Objective: Copy every line below that contains the word "Black". Case counts, so copy only the lines where it appears with that capitalization.

Word and element locating data
....

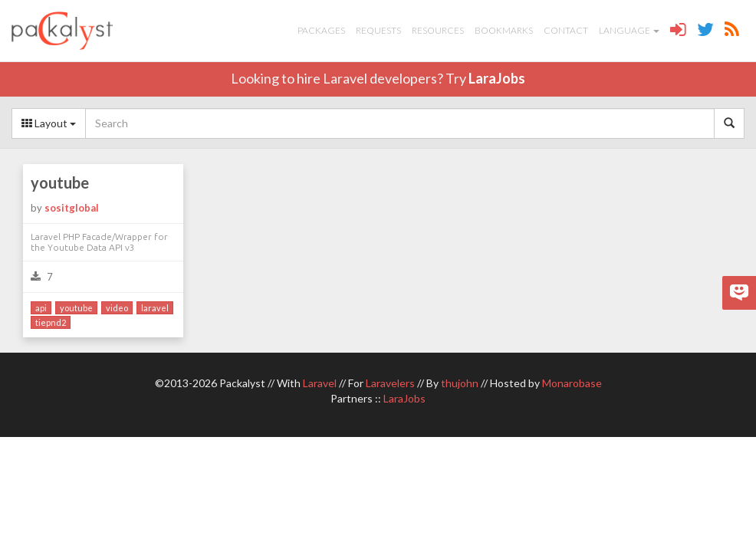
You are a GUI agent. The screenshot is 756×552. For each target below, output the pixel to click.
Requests (378, 30)
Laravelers (390, 383)
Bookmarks (504, 30)
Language (629, 30)
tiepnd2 (51, 322)
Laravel (320, 383)
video (117, 307)
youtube (60, 182)
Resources (438, 30)
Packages (321, 30)
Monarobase (572, 383)
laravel (155, 307)
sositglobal (71, 208)
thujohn (459, 383)
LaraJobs (497, 78)
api (41, 307)
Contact (566, 30)
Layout (48, 123)
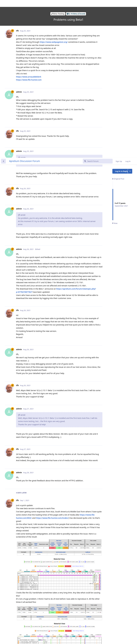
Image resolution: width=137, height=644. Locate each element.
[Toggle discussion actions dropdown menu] (130, 14)
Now (115, 66)
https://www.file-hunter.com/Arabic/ (52, 360)
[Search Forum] (98, 3)
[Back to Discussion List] (3, 3)
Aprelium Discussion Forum (24, 3)
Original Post (118, 21)
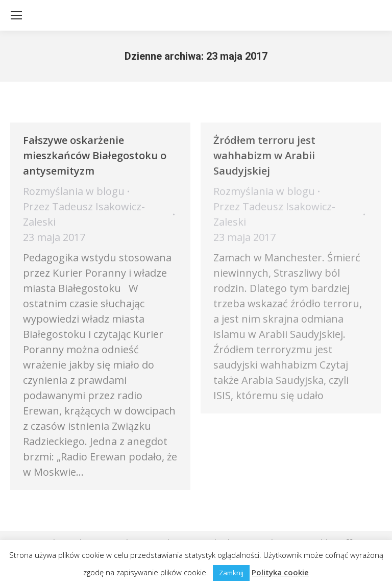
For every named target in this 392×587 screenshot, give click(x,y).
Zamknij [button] (231, 573)
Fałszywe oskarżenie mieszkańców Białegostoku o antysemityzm (94, 155)
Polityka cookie (280, 572)
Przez (84, 214)
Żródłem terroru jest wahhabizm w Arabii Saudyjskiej (264, 155)
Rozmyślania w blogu (74, 191)
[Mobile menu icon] (16, 15)
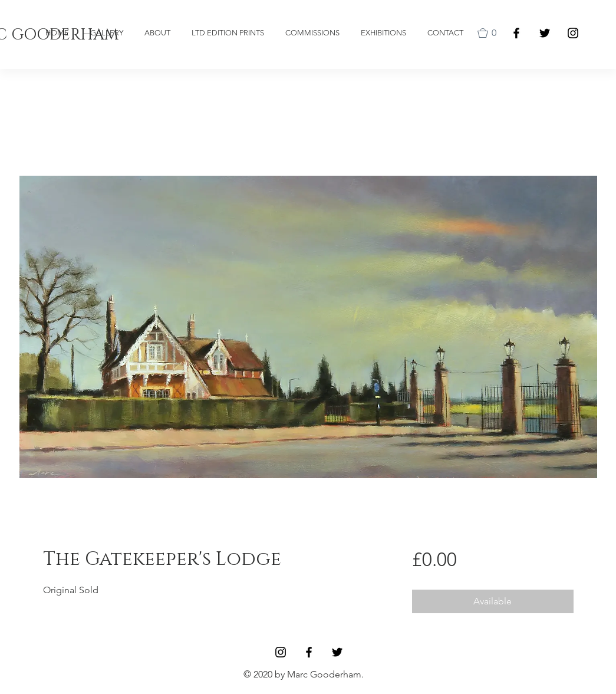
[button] (489, 33)
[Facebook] (516, 33)
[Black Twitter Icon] (545, 33)
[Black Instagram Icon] (573, 33)
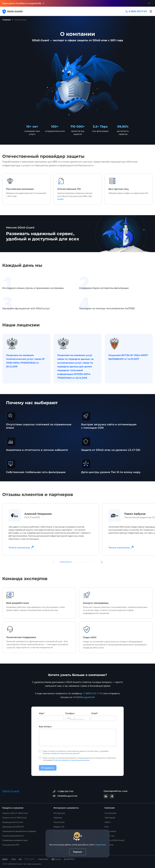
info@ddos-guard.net (83, 697)
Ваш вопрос (45, 726)
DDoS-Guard (10, 791)
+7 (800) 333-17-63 (93, 693)
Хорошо (78, 851)
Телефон (70, 713)
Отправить (48, 768)
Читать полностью (21, 547)
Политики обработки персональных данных (61, 753)
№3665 (60, 199)
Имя (42, 713)
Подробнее (100, 845)
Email (95, 713)
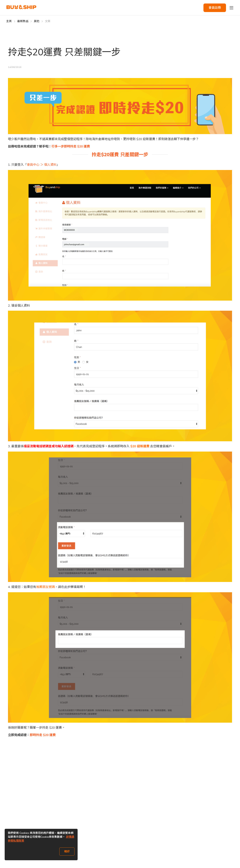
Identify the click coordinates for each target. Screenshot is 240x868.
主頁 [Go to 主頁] (9, 21)
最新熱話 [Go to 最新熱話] (23, 21)
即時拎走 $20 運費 (43, 735)
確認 (67, 851)
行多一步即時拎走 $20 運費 (71, 146)
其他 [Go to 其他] (36, 21)
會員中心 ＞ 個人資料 (42, 165)
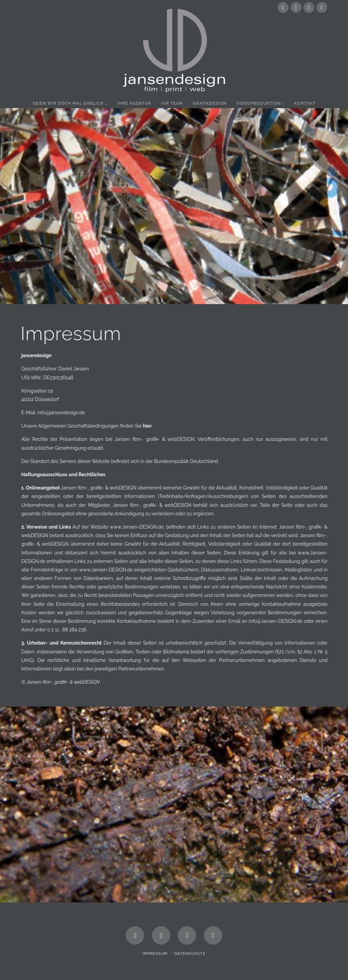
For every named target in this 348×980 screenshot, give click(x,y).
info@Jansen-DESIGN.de (279, 621)
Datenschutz (190, 954)
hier (150, 426)
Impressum (155, 954)
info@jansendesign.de (64, 412)
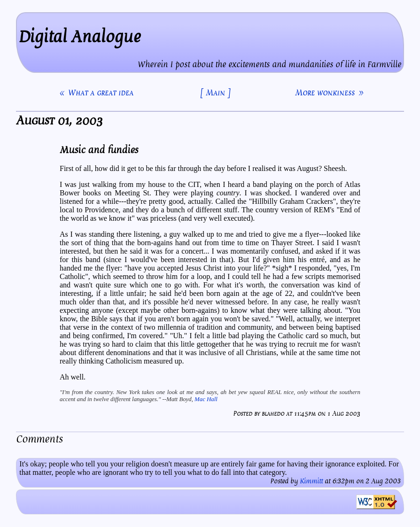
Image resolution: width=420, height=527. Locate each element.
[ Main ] (215, 93)
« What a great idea (96, 93)
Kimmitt (311, 481)
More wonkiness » (329, 93)
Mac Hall (206, 399)
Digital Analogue (79, 37)
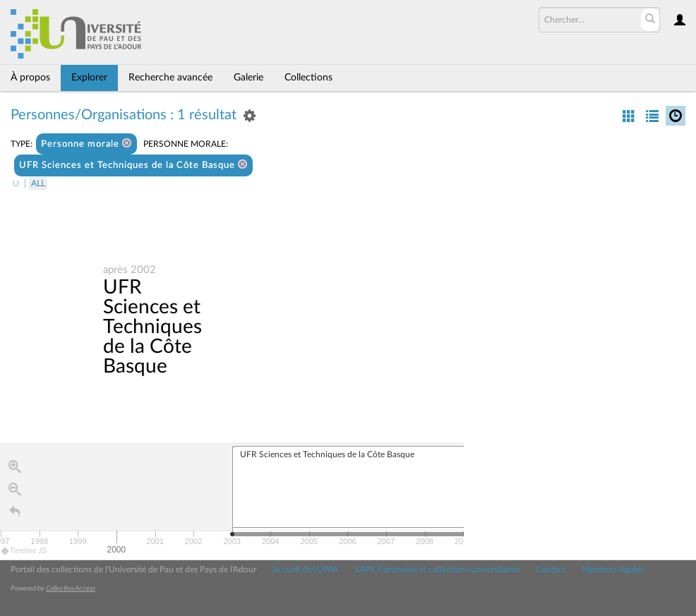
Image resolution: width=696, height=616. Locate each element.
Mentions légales (613, 569)
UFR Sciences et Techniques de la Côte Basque (133, 164)
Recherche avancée (170, 78)
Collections (308, 78)
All (38, 183)
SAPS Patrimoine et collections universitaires (437, 569)
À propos (30, 78)
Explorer (89, 78)
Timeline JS (24, 550)
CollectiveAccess (71, 588)
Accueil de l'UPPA (305, 569)
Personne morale (86, 143)
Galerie (248, 78)
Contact (551, 569)
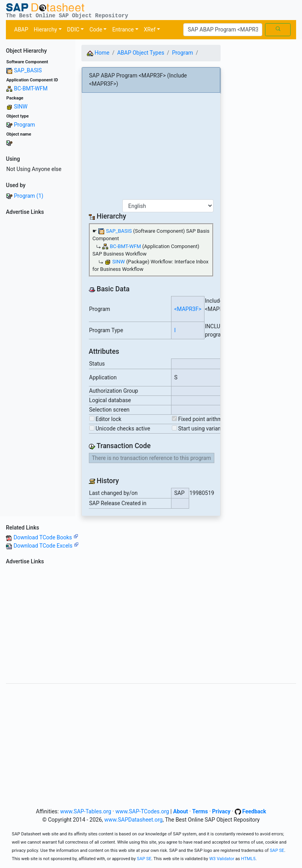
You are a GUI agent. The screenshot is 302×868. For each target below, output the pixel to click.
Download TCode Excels (46, 546)
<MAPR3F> (188, 309)
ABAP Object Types (141, 53)
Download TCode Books (46, 537)
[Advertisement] (38, 336)
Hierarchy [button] (45, 29)
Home (98, 53)
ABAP (21, 29)
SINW (20, 107)
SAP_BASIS (28, 70)
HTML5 (248, 859)
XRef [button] (150, 29)
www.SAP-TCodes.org (142, 811)
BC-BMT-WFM (30, 88)
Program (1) (28, 196)
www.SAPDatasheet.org (133, 820)
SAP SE (277, 850)
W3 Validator (222, 859)
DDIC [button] (73, 29)
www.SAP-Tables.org (86, 811)
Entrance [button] (123, 29)
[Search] (223, 30)
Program (24, 125)
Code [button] (96, 29)
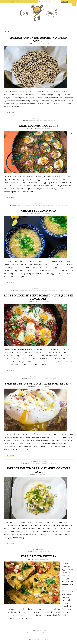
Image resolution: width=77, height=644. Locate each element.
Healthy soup (54, 290)
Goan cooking (43, 205)
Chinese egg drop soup (38, 210)
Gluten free (37, 205)
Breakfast (41, 377)
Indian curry (58, 205)
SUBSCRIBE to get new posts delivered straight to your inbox (23, 2)
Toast (55, 463)
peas (62, 205)
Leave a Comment (46, 128)
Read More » (10, 112)
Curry (24, 205)
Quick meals (50, 463)
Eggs (33, 120)
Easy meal (28, 205)
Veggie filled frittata (38, 556)
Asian (18, 290)
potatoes (66, 205)
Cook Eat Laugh (38, 13)
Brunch (40, 378)
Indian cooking (50, 205)
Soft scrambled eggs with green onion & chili (38, 470)
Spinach (45, 120)
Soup (45, 288)
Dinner (39, 119)
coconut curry (19, 205)
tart (48, 120)
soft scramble (46, 551)
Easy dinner (27, 290)
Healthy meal (48, 290)
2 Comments (46, 44)
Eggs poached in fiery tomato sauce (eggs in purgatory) (38, 297)
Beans (28, 463)
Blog (36, 119)
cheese (30, 120)
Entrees (43, 119)
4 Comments (46, 386)
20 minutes (30, 378)
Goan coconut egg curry (38, 126)
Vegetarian (52, 120)
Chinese (22, 290)
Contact (47, 639)
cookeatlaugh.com (37, 639)
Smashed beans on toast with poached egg (38, 384)
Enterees (54, 378)
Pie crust (37, 120)
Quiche (41, 120)
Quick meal (61, 290)
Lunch (47, 119)
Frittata (50, 632)
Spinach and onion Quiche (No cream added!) (38, 39)
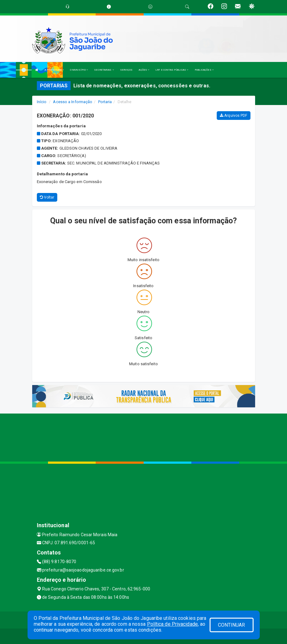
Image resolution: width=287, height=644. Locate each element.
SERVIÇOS (126, 70)
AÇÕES (144, 70)
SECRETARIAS (104, 70)
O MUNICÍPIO (79, 70)
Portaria (105, 102)
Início (42, 102)
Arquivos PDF (233, 116)
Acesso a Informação (72, 102)
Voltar (47, 197)
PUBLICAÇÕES (204, 70)
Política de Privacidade (172, 624)
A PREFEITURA (54, 70)
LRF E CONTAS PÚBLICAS (172, 70)
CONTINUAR (232, 625)
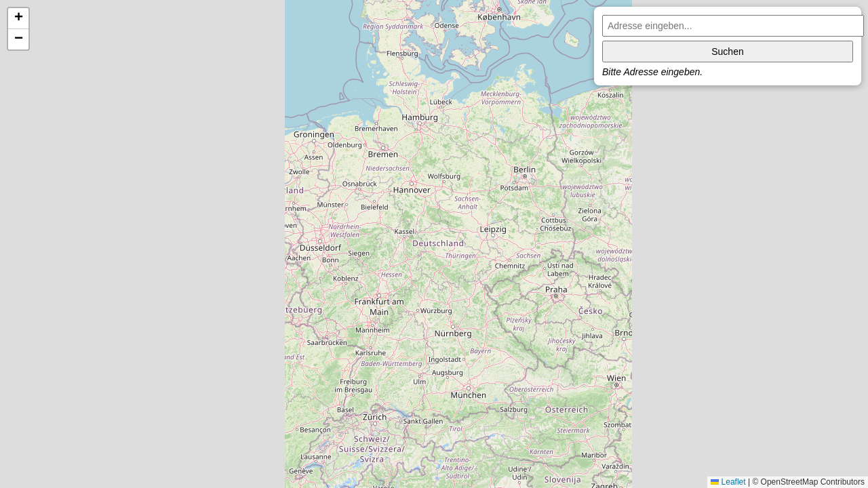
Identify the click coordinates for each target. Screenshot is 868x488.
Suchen (727, 52)
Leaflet (728, 482)
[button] (18, 18)
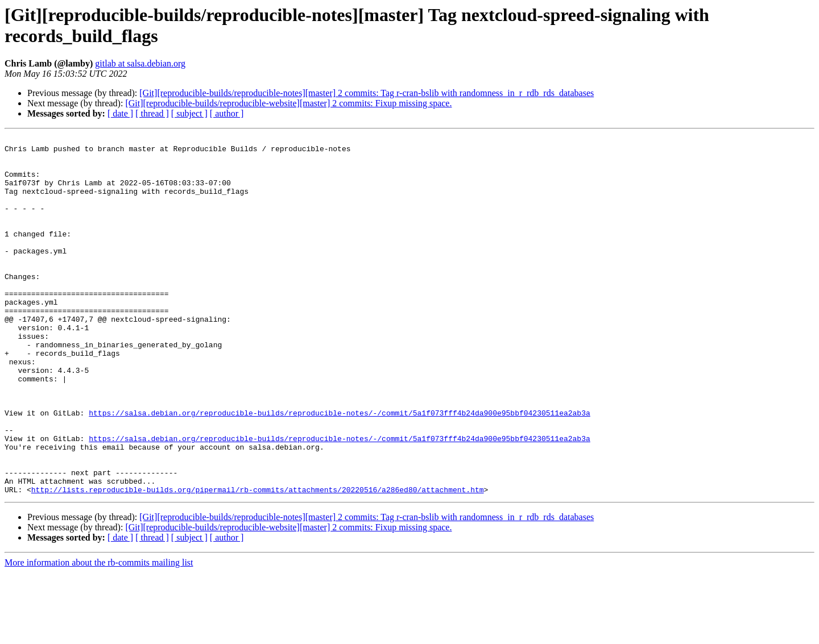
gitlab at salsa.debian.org (140, 63)
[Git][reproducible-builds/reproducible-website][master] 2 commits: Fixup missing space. (288, 103)
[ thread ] (152, 113)
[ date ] (120, 113)
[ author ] (227, 113)
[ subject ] (189, 113)
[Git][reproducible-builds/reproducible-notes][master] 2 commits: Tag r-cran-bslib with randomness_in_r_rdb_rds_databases (366, 93)
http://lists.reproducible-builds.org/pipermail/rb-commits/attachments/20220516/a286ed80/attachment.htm (258, 561)
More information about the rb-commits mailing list (99, 634)
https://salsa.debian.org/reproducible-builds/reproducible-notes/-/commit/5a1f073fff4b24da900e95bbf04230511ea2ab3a (339, 469)
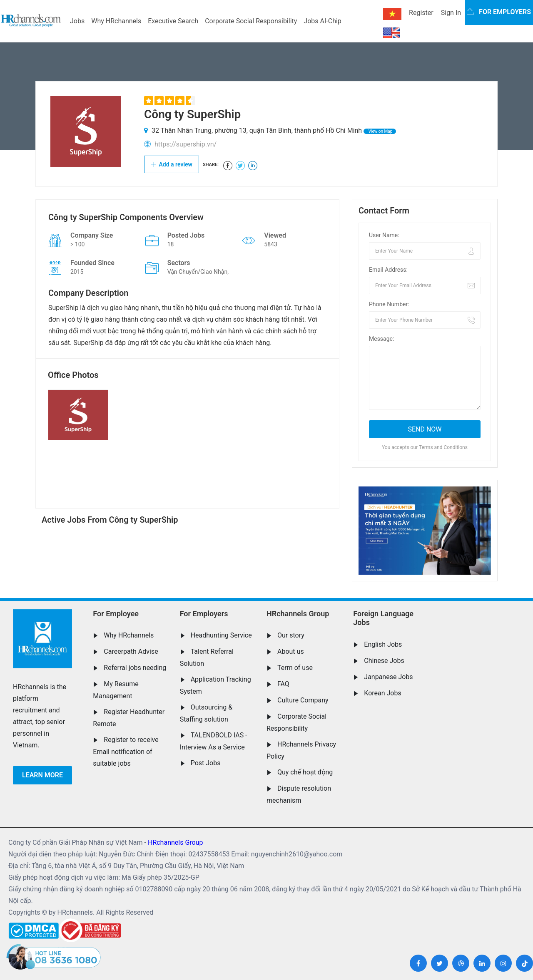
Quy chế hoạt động (305, 772)
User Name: (384, 235)
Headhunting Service (221, 635)
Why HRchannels (116, 21)
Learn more (42, 775)
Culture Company (303, 700)
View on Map (380, 131)
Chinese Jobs (384, 660)
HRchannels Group (298, 613)
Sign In (451, 12)
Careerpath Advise (131, 651)
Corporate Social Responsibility (251, 21)
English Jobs (383, 644)
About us (291, 651)
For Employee (116, 613)
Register (421, 12)
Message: (381, 339)
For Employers (204, 613)
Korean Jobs (382, 693)
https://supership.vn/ (185, 144)
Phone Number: (389, 304)
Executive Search (173, 21)
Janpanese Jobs (388, 677)
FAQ (283, 684)
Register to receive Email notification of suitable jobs (125, 752)
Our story (291, 635)
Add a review (172, 164)
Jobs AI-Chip (322, 21)
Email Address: (388, 270)
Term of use (295, 667)
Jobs (77, 21)
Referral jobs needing (135, 667)
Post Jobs (206, 763)
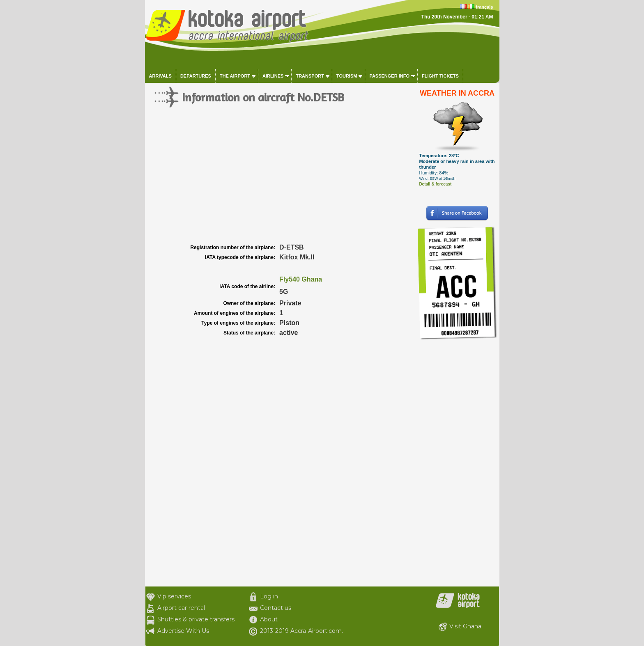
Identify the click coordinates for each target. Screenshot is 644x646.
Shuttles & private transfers (196, 619)
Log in (269, 596)
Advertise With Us (183, 631)
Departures (196, 76)
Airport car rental (181, 608)
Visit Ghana (465, 626)
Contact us (276, 608)
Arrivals (160, 76)
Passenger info (389, 76)
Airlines (273, 76)
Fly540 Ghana (301, 279)
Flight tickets (440, 76)
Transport (310, 76)
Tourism (347, 76)
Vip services (174, 596)
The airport (235, 76)
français (484, 7)
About (269, 619)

....

Result for this task:
[Black Twitter Icon] (545, 33)
[Black Instagram Icon] (573, 33)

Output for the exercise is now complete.